▸ **EXERCISE DETAILS**: Check each line of the data for "will", and copy the ones that have it.
DATA UNDER STUDY section start
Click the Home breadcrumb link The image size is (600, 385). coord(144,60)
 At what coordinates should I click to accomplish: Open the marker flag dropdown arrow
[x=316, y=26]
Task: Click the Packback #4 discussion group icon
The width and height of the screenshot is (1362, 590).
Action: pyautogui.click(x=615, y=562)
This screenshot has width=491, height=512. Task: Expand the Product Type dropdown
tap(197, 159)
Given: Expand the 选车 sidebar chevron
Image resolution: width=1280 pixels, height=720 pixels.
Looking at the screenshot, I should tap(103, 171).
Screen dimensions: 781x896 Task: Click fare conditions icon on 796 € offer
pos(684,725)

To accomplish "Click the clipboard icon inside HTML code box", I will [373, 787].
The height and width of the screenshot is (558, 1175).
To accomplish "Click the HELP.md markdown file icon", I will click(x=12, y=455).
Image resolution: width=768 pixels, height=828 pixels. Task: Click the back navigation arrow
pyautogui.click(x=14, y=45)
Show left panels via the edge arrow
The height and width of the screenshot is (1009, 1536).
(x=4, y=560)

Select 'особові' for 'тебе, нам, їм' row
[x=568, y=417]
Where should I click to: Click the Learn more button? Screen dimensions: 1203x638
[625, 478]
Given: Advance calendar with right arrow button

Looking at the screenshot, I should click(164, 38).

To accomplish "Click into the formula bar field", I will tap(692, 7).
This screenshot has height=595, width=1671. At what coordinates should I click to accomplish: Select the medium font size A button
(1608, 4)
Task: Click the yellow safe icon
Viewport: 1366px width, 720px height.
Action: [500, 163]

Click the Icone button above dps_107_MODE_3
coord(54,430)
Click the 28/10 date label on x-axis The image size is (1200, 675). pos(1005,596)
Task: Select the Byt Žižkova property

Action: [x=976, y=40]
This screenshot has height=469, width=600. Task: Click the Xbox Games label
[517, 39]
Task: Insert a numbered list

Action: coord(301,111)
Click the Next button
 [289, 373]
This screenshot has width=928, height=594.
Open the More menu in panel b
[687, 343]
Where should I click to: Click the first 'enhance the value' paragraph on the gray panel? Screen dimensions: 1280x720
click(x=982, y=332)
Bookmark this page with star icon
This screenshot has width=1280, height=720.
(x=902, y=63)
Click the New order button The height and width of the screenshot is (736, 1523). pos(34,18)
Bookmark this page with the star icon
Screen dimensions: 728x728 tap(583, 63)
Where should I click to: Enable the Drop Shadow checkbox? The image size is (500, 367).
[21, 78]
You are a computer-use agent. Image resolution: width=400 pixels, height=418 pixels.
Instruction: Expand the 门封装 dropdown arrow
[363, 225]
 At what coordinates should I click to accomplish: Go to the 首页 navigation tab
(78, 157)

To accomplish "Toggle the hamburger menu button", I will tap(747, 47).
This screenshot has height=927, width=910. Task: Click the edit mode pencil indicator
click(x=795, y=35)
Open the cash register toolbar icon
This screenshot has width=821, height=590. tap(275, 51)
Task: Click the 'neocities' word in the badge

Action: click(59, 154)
DATA UNDER STUDY section end
▸ **RESPONSE**:
To accomplish "Click the clipboard icon inside HTML code box", I will [373, 787].
To accomplish "Click the HELP.md markdown file icon", I will click(x=12, y=455).
To accomplish "Click into the formula bar field", I will tap(692, 7).
To accomplish "Toggle the hamburger menu button", I will tap(747, 47).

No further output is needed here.